Beautiful Burn (The Maddox Brothers, #4)(64)
“You’re letting me stay in your apartment. I’d say it’s a fair exchange.”
The line was quiet for a few seconds, and then Tyler sighed. “You don’t have to, but if you want to, and it’ll keep your mind off things, be my guest.”
My smile faded. “Tyler?”
“Yeah?”
“Don’t f*ck Jojo.”
“What the f*ck, Ellie? I didn’t f*ck Jojo when I had the chance a year ago. I’m definitely not going to now.”
“You’ve never been with Jojo? I thought…”
“Yeah, she’s still offended … but no. Never.”
I sighed, surprisingly relieved.
“So what are you trying to say?” he asked.
“Nothing. I just don’t want you making things awkward with my boss.”
“Right,” he said, self-satisfied. “I’m telling all the guys we’re exclusive. I’m telling Liam first.”
“We’re not.”
“You just told me not to sleep with someone.”
“Doesn’t mean we’re exclusive because I don’t want you f*cking my boss.”
“So is it all right with you if I f*ck anyone else?”
I clenched my teeth. “I don’t like this game.”
“Answer.”
“I don’t care who you f*ck,” I snapped.
Tyler became quiet. I only felt victorious for a few seconds, and then it was gone. My pride and guilt both seemed to stem from the same hollow, but they filled nothing. I wasn’t sure where the need to keep Tyler at arm’s length came from. Part of me wanted to believe it was to focus on sobriety that was shamefully failing, the other that as individuals we were too f*cked up to function. I let him just close enough to feel loved, and then threw him into the corner like dirty laundry. For someone who at most times was scared he would leave, I was trying incredibly hard to push him away.
I was getting one thing right: being undeserving. The shame sent me into another cycle of guilt and need and feelings of worthlessness. I wasn’t getting better; I was getting worse.
“Is it so f*cking hard for you to admit, Ellie? Can’t we just be happy?”
I swallowed. “We aren’t a we. I’ve told you that from the beginning.”
“Then what are we doing?”
“We’re f*cking and fighting, Tyler. That’s what we do.”
“Fucking and fighting.” Clearly shocked and frustrated, Tyler stumbled over his words. He finally laughed once out of frustration. “That’s it?”
“That’s it.”
“We’ll talk about it when I get home.”
I hung up, instantly feeling sick to my stomach. I couldn’t keep busy to stay sober, deal with everything going on in my life, and pile on a serious relationship, no matter how much I wanted to.
The phone rang, and I answered, mostly scheduling meetings and fielding ad questions for Wick. He left once and then came back, putting his fist on my desk as he read my report over my shoulder.
He stood up and sighed, then turned on his heels, slamming his door behind him. The frames on the walls rattled, and my shoulders shot up to my ears. I’d worked for the magazine for a little over five months and had yet to experience Wick’s wrath. Maybe it was time.
The door was yanked open, and then I heard Wick sit in his leather chair. “Ellie!” he yelled.
I stood, pausing in the doorway, expecting a minor verbal assault.
“You’re a good kid. We’ve pushed you too hard,” he said, staring at the bookcase behind me.
“P-pardon?” It was almost more unsettling that he wasn’t screaming at me.
“I don’t want to lose you. I don’t want to facilitate your … issues. I’m not sure what to do. I’m not the type to just ignore this kind of behavior, Ellie. You could’ve gotten seriously injured, or worse. Is that cut…?”
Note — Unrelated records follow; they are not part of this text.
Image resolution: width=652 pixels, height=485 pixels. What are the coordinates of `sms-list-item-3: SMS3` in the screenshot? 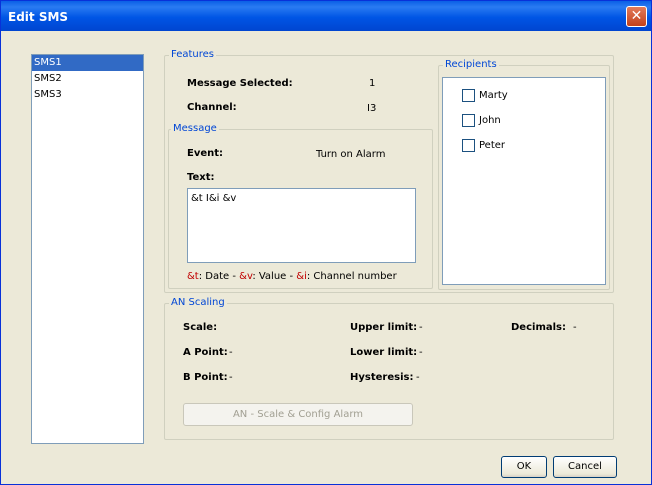 It's located at (88, 95). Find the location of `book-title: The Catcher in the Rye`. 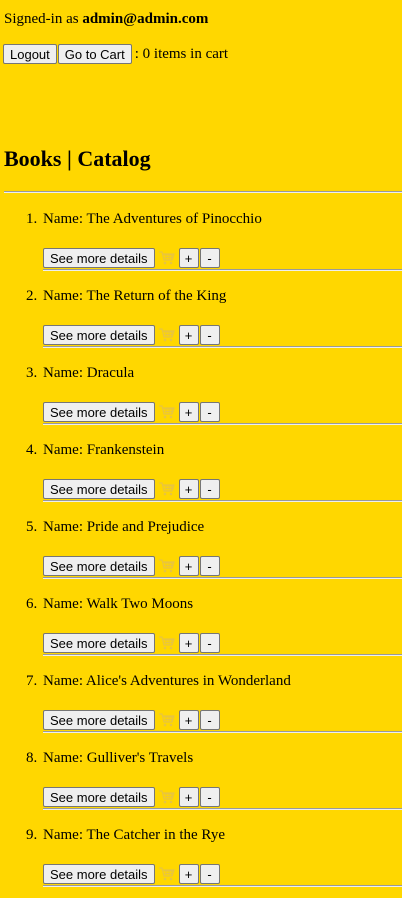

book-title: The Catcher in the Rye is located at coordinates (156, 835). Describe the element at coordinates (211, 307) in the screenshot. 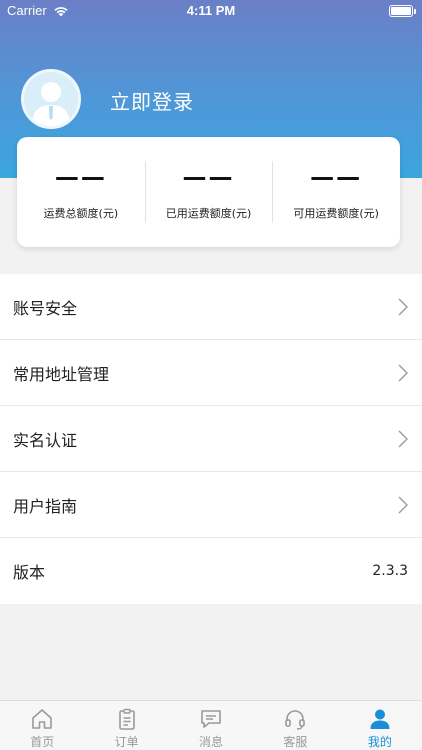

I see `menu-item-account-security: 账号安全` at that location.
I touched my cheek. I’d forgotten about the slap nature had delivered to my face—not that I’d felt it until hot blood dripped down my cold skin. “Yes.”
Wick shifted in his seat, and then looked at his watch. “Have you eaten? It’s almost lunchtime.”
“Uh … no?”
“I’ll order pizza. Think about what I said.”
“Okay,” I said, giving him a thumbs up. “Good talk.”
He winked at me, and I closed the door, shaking my head. If that was an example of Wick’s parenting skills, it made sense that Jojo was a walking carrot-colored Barbie doll who held grudges against any man who’d told her no.
The phone rang the moment I sat down, and I held the receiver to my ear. Just as I opened my mouth to greet the person on the line, Jojo spoke.
“It’s me. I’m here.”
“Oh. Have you seen my boys?”
She laughed once. “Your boys? No, I haven’t. I’ve secured a room—which wasn’t easy, by the way. Literally, every room was booked except for a guy who suffered some burns today. He’s out for a while, so they’re sending him home. I’m going to hang out in the lobby to see if I can catch the Alpines when they get in.”
“They might be out there all night. I’m not really sure what their schedule is going to be. They’ve never stayed in a hotel before—at least, not this season.”